(Rows from a dataset)

-=-=-=-=-

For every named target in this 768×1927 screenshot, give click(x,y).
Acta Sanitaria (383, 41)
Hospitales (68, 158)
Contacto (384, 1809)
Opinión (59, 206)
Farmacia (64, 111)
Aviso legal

-=-=-=-=-

What you have to do:
Arrange the rows above as a numbered list, skipping any blank lines.

Response to the task:
1. For every named target in this 768×1927 screenshot, give click(x,y).
2. Acta Sanitaria (383, 41)
3. Hospitales (68, 158)
4. Contacto (384, 1809)
5. Opinión (59, 206)
6. Farmacia (64, 111)
7. Aviso legal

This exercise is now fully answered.